Eddie Mathews was six years old when his family moved to Santa Barbara, California where he developed into a star high school player. Signed by the Boston Braves in 1949, he continued to shine in their farm system as a left-handed power-hitting third baseman who hit towering home runs. Brought up to the major leagues, in his 1952 rookie season with the Braves, Eddie Mathews hit 25 home runs, including three in one game, breaking the record for rookies. In his second year the franchise moved to Milwaukee, Wisconsin where he batted for a .302 season average, hit 47 home runs, and drove in 135 runs. For nine straight seasons he hit 30 home runs or more including leading the National League twice. As one of 1954's superstars in American sports, Eddie Mathews was chosen for the cover of the first ever issue of Sports Illustrated magazine.
In 1967, Eddie Mathews became only the seventh player to hit 500 career home runs. Over his seventeen-year Major League career, he was named to the All-Star team nine times, hit 512 home runs, played in three World Series, and drove in 100 or more runs five times. As the one-two punch for the Milwaukee Braves, from 1954 to 1966 he and teammate Hank Aaron hit 863 homers (Aaron 442, Mathews 421), moving ahead of the duo of Babe Ruth and Lou Gehrig of the New York Yankees as the all-time leaders in Major League Baseball history.
The great Ty Cobb (1886-1961) once said of Mathews: "I've only known three or four perfect swings in my time. This lad has one of them."

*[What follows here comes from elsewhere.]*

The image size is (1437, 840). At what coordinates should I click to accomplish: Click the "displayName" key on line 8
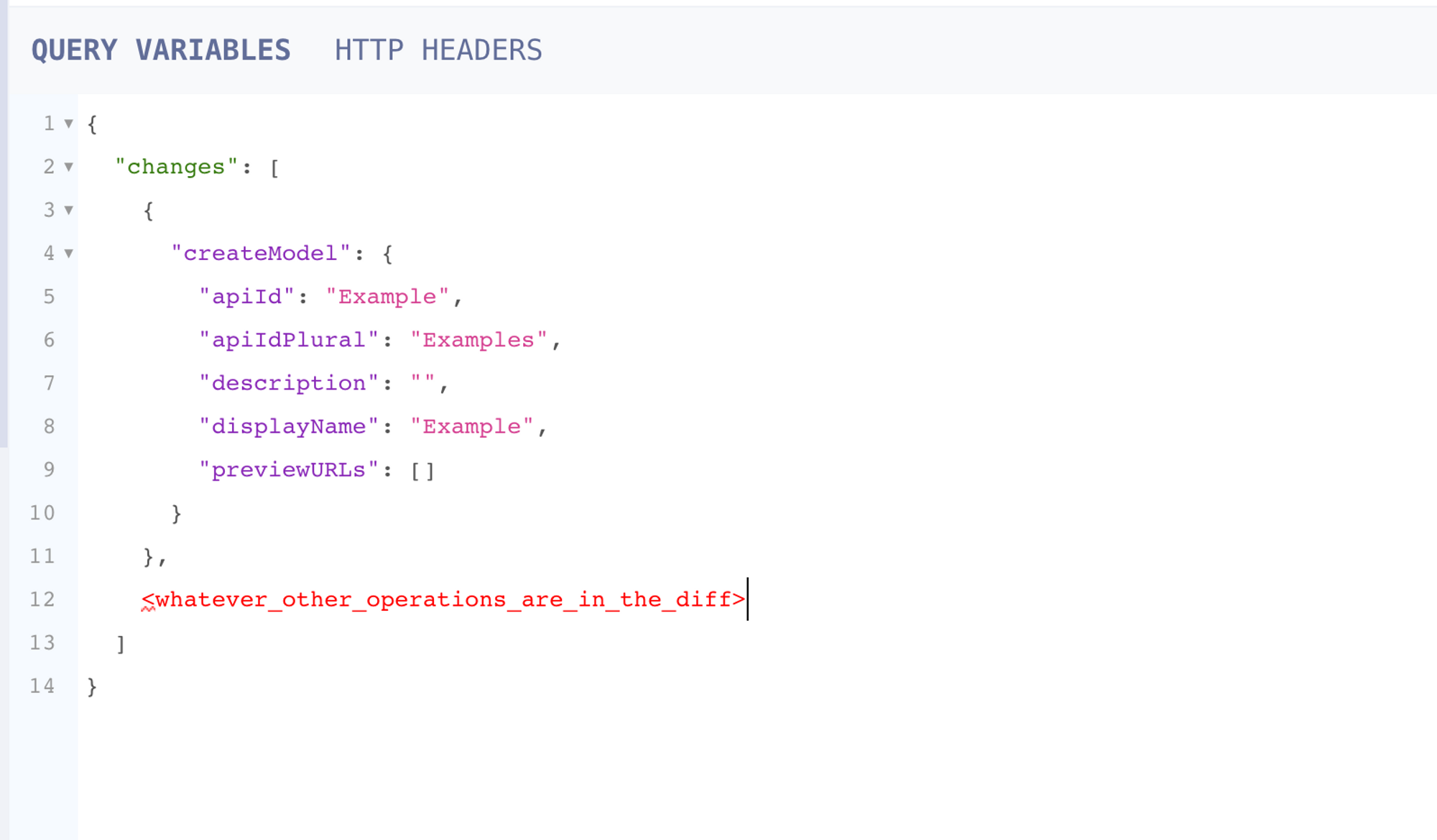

In 1978 Eddie Mathews was elected to the Baseball Hall of Fame and today still ranks second all-time among third basemen in home runs, RBI, slugging percentage and total bases. He is the only man to play for the Braves team in all three cities they called home: Boston, Milwaukee and Atlanta. Mathews retired as a player after the 1968 season but came back to manage the Atlanta Braves from 1972 to 1974.
Eddie Mathews passed away from complications of pneumonia on February 18, 2001 in La Jolla, California.